Clones can also be rooted in a light-mix soil. The technique of taking and preparing the cutting is exactly the same, the medium, as when germinating seeds, should be pre-wetted so its moist, but not soaking and a hole should be made deep enough to support the clone. Once placed into the soil, it should be gently packed for support and then placed in a propagator and under a suitable light source.
PROPAGATORS AND LIGHT
To get the most out of your seedlings and cuttings, it’s important to give them the right environment with a warm temperature (approximately 20°C) and high humidity level (80-100 RH), as well as using the correct light; too strong, the young, delicate plants will crisp up and die, too weak and not enough light will be emitted to encourage root development.
There are various propagators on the market, so the choice is dependent to what’s suited to your grow room or environment. The time of year can also determine this, as during the winter months, to help achieve the required warm temperatures and high humidity levels, a heated propagator might be needed. Aeroponic Propagators should also be seriously considered as they deliver amazing results by misting the exposed stem to a mixture of nutrient solution, such as Clonex, and oxygen.
To help keep humidity and moisture levels high in propagators, its good practice to mist the inside of the lid. We also recommend leaving the lid off for around 15mins per day during propagation, this allows fresh air to circulate around young stomata and help encourage photosynthesis, along with healthy root and plant growth.
Which Light & What Schedule Should Be Used?
We recommend either dedicated Blue Spectrum CFL (Compact Fluorescent Lamp), T5 Propagation Lamp. These give off the spectrum of light required to encourage root development and vegetative growth but with a low heat output, you can position them close to the tops of the plants to help maximise the amount of light they receive and also keep the plants squat by limiting stretch. For example, the T5’s, PS1’s and 125w CFL’s can be a matter of inches away, while the 250-300w CFL’s should be a little further, around 8-10” (20-26cm) away.
Although we don’t recommend it, HPS and MH lamps can be used, but should be positioned far enough away so they don’t generate too much heat and burn the young plants, and also allows the plant to have an initial stretch as it reaches for the light source. For better results, we recommend using a dedicated T5, PS1 or CFL.
The lighting schedule initially should be set to 24 hours on. As the plant starts to develop roots and heads into the vegetative stage, the propagator can be removed and the light reduced to 18 hours on and 6 off.

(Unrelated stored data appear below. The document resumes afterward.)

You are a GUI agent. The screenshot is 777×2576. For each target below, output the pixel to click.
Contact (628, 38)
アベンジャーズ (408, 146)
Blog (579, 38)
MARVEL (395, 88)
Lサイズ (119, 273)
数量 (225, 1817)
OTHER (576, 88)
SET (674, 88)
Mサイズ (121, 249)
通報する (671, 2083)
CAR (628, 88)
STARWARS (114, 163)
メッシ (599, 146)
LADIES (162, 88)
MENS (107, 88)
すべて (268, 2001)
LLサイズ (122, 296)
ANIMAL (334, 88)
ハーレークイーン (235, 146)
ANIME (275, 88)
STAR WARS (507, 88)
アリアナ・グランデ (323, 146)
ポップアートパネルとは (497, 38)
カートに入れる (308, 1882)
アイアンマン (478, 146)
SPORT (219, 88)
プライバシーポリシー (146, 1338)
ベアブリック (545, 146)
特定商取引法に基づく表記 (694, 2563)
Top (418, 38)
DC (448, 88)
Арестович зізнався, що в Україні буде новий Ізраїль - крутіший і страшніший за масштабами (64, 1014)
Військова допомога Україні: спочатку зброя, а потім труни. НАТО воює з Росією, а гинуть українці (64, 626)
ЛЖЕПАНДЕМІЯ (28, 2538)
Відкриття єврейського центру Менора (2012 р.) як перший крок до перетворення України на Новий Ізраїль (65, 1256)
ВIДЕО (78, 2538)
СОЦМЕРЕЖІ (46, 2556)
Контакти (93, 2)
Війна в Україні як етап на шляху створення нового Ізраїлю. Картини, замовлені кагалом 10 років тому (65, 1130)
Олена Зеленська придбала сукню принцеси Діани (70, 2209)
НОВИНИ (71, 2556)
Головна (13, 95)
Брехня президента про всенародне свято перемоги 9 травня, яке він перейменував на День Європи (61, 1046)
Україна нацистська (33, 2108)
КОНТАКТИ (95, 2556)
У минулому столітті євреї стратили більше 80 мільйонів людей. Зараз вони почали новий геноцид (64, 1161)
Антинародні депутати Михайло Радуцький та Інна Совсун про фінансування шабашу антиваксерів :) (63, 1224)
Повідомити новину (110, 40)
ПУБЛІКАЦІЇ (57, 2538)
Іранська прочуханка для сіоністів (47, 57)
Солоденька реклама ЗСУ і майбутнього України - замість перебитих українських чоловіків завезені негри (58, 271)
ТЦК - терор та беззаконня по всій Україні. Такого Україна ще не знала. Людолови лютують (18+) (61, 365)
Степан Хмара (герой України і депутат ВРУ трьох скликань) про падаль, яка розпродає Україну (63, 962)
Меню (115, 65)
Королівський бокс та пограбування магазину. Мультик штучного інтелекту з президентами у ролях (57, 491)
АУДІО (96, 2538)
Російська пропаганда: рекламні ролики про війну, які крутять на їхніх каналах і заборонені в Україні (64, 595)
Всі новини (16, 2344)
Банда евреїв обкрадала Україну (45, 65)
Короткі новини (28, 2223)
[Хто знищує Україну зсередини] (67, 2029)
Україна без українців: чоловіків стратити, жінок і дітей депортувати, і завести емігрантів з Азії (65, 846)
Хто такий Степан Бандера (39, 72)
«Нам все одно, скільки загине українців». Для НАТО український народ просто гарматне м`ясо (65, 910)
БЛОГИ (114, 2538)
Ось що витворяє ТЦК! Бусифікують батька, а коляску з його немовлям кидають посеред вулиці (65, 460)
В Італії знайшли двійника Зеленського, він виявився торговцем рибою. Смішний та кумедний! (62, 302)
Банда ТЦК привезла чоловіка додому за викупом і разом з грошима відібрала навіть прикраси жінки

Its also around this time, you can switch from using a propagation lamp to a dedicated Metal Halide (MH) or High Pressure Sodium (HPS) to help get the most out of the vegetative phase before the plant heads into flower.
This guide isn’t definitive, it’s just to help give you the do’s and don’ts when germinating seeds or rooting out clones and to recap, below are some rules of thumb you should follow:
- Humidity should be around 80-100 RH
- Temperatures should be a stable 20°C
- T5, PS1 or CFL propagation lamps should be used instead of HPS or MH lamps
- The use of a propagator to help maintain high humidity levels
- Pre-soak Rockwool or rooting plugs prior to placing the cutting or seed
- Use a light feed like Formulex or root stimulant such as Katana Roots
- Clones should be cut at 45° and placed in a rooting hormone such as Clonex
- Misting the lid of the propagator can help keep high humidity levels
- Remove propagator lid for 15mins a day to allow fresh air to circulate
We hope this helps you get your seeds germinated or clones rooted and happy growing from all at Holland Hydroponics.